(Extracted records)
○ ○ ○ ○

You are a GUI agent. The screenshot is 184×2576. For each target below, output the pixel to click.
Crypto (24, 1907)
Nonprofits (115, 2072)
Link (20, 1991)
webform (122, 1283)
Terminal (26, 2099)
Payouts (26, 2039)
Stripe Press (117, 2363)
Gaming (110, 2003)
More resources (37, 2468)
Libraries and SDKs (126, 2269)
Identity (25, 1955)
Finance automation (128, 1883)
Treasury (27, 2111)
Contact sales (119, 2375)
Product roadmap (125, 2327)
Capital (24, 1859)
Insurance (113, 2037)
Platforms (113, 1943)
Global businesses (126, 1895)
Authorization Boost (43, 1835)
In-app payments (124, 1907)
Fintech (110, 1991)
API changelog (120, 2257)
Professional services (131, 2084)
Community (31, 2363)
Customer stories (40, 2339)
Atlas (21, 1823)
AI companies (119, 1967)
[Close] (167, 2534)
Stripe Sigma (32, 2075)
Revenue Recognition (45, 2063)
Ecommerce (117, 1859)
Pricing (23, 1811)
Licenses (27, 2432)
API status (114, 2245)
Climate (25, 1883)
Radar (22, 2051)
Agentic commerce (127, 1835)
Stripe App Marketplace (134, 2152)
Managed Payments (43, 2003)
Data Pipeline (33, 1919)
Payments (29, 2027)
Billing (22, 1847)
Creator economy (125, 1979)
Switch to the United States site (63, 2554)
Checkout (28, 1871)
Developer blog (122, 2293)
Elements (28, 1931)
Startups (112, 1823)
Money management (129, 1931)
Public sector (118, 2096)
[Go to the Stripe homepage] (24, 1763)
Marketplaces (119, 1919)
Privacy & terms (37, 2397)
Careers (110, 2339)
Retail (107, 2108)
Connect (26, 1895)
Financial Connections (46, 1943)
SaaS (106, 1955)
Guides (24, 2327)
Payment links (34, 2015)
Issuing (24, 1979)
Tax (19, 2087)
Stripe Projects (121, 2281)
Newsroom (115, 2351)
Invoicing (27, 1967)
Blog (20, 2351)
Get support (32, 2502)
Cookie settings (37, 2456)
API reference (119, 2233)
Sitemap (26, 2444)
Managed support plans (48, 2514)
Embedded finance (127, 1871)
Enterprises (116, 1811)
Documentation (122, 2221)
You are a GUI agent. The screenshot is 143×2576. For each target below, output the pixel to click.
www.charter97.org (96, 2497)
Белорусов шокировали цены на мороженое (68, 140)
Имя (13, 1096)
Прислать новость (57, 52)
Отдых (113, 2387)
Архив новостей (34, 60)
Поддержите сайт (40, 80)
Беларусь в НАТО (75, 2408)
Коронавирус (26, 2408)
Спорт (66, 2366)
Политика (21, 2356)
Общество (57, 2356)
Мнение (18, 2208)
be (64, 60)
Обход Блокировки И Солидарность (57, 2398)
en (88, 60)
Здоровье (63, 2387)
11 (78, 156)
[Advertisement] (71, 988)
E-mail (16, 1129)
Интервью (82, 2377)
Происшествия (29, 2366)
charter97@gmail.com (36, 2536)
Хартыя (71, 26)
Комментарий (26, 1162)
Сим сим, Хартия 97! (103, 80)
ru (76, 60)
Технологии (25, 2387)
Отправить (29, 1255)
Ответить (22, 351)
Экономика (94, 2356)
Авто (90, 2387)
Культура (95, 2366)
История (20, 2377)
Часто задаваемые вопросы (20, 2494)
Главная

○ ○ ○ ○

## WORK REQUIRED
Reproduce, please, every line of the records above without alteration.

## ANSWER SECTION
You are a GUI agent. The screenshot is 184×2576. For each target below, output the pixel to click.
Crypto (24, 1907)
Nonprofits (115, 2072)
Link (20, 1991)
webform (122, 1283)
Terminal (26, 2099)
Payouts (26, 2039)
Stripe Press (117, 2363)
Gaming (110, 2003)
More resources (37, 2468)
Libraries and SDKs (126, 2269)
Identity (25, 1955)
Finance automation (128, 1883)
Treasury (27, 2111)
Contact sales (119, 2375)
Product roadmap (125, 2327)
Capital (24, 1859)
Insurance (113, 2037)
Platforms (113, 1943)
Global businesses (126, 1895)
Authorization Boost (43, 1835)
In-app payments (124, 1907)
Fintech (110, 1991)
API changelog (120, 2257)
Professional services (131, 2084)
Community (31, 2363)
Customer stories (40, 2339)
Atlas (21, 1823)
AI companies (119, 1967)
[Close] (167, 2534)
Stripe Sigma (32, 2075)
Revenue Recognition (45, 2063)
Ecommerce (117, 1859)
Pricing (23, 1811)
Licenses (27, 2432)
API status (114, 2245)
Climate (25, 1883)
Radar (22, 2051)
Agentic commerce (127, 1835)
Stripe App Marketplace (134, 2152)
Managed Payments (43, 2003)
Data Pipeline (33, 1919)
Payments (29, 2027)
Billing (22, 1847)
Creator economy (125, 1979)
Switch to the United States site (63, 2554)
Checkout (28, 1871)
Developer blog (122, 2293)
Elements (28, 1931)
Startups (112, 1823)
Money management (129, 1931)
Public sector (118, 2096)
[Go to the Stripe homepage] (24, 1763)
Marketplaces (119, 1919)
Privacy & terms (37, 2397)
Careers (110, 2339)
Retail (107, 2108)
Connect (26, 1895)
Financial Connections (46, 1943)
SaaS (106, 1955)
Guides (24, 2327)
Payment links (34, 2015)
Issuing (24, 1979)
Tax (19, 2087)
Stripe Projects (121, 2281)
Newsroom (115, 2351)
Invoicing (27, 1967)
Blog (20, 2351)
Get support (32, 2502)
Cookie settings (37, 2456)
API reference (119, 2233)
Sitemap (26, 2444)
Managed support plans (48, 2514)
Embedded finance (127, 1871)
Enterprises (116, 1811)
Documentation (122, 2221)
You are a GUI agent. The screenshot is 143×2576. For each target below, output the pixel to click.
www.charter97.org (96, 2497)
Белорусов шокировали цены на мороженое (68, 140)
Имя (13, 1096)
Прислать новость (57, 52)
Отдых (113, 2387)
Архив новостей (34, 60)
Поддержите сайт (40, 80)
Беларусь в НАТО (75, 2408)
Коронавирус (26, 2408)
Спорт (66, 2366)
Политика (21, 2356)
Общество (57, 2356)
Мнение (18, 2208)
be (64, 60)
Обход Блокировки И Солидарность (57, 2398)
en (88, 60)
Здоровье (63, 2387)
11 (78, 156)
[Advertisement] (71, 988)
E-mail (16, 1129)
Интервью (82, 2377)
Происшествия (29, 2366)
charter97@gmail.com (36, 2536)
Хартыя (71, 26)
Комментарий (26, 1162)
Сим сим, Хартия 97! (103, 80)
ru (76, 60)
Технологии (25, 2387)
Отправить (29, 1255)
Ответить (22, 351)
Экономика (94, 2356)
Авто (90, 2387)
Культура (95, 2366)
История (20, 2377)
Часто задаваемые вопросы (20, 2494)
Главная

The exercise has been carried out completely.